## Data listing
╭──
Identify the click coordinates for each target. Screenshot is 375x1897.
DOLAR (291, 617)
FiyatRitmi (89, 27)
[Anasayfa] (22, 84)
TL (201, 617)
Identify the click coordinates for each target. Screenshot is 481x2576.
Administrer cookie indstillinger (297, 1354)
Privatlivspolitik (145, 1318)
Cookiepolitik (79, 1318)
╰──
╭──
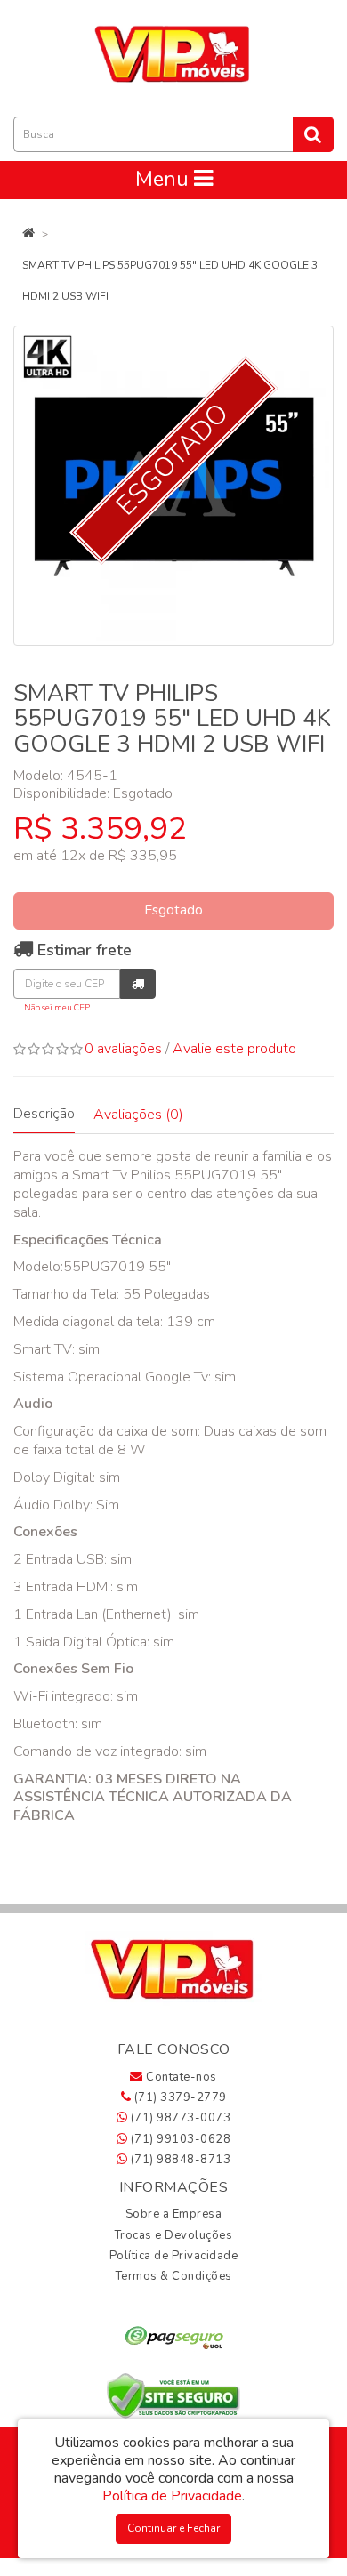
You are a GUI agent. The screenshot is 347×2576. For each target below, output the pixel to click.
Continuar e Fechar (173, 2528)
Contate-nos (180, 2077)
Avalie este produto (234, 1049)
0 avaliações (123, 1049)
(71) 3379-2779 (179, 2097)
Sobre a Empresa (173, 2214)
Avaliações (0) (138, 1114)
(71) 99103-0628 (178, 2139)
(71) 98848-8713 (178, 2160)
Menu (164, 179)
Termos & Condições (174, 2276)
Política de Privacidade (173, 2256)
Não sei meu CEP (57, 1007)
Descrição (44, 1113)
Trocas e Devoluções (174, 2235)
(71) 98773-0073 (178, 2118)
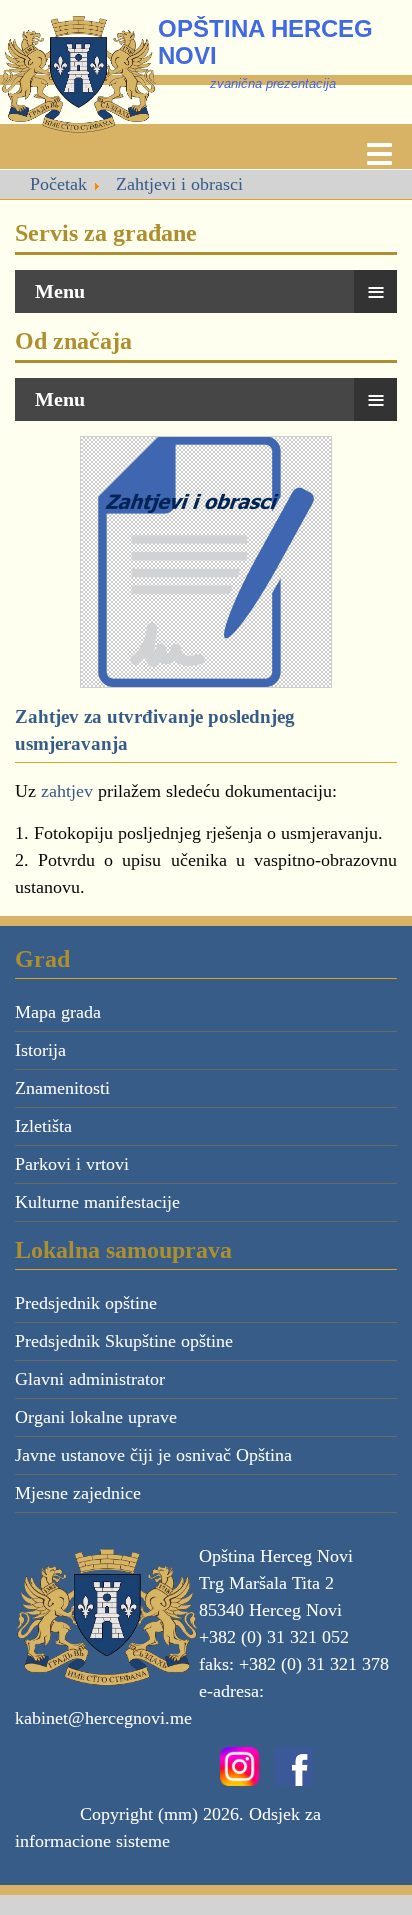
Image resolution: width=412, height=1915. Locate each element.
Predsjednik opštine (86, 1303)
╰──
╭──
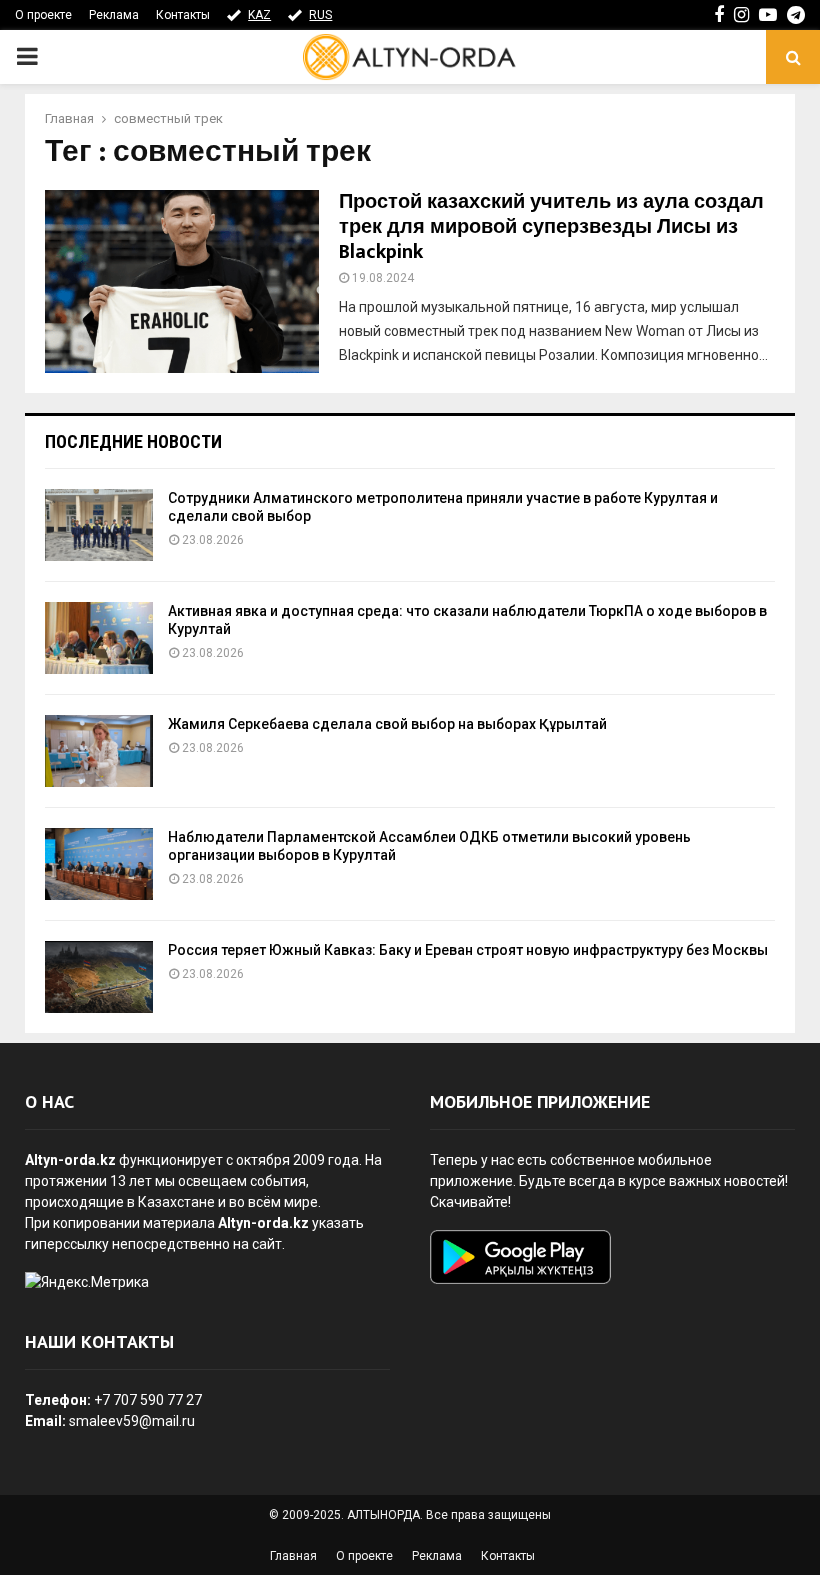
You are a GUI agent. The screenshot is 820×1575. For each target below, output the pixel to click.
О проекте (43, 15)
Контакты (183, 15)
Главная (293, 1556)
╰──
## Task to complete
Provide only the number of lines in the records containing the string "each".

## Your response
5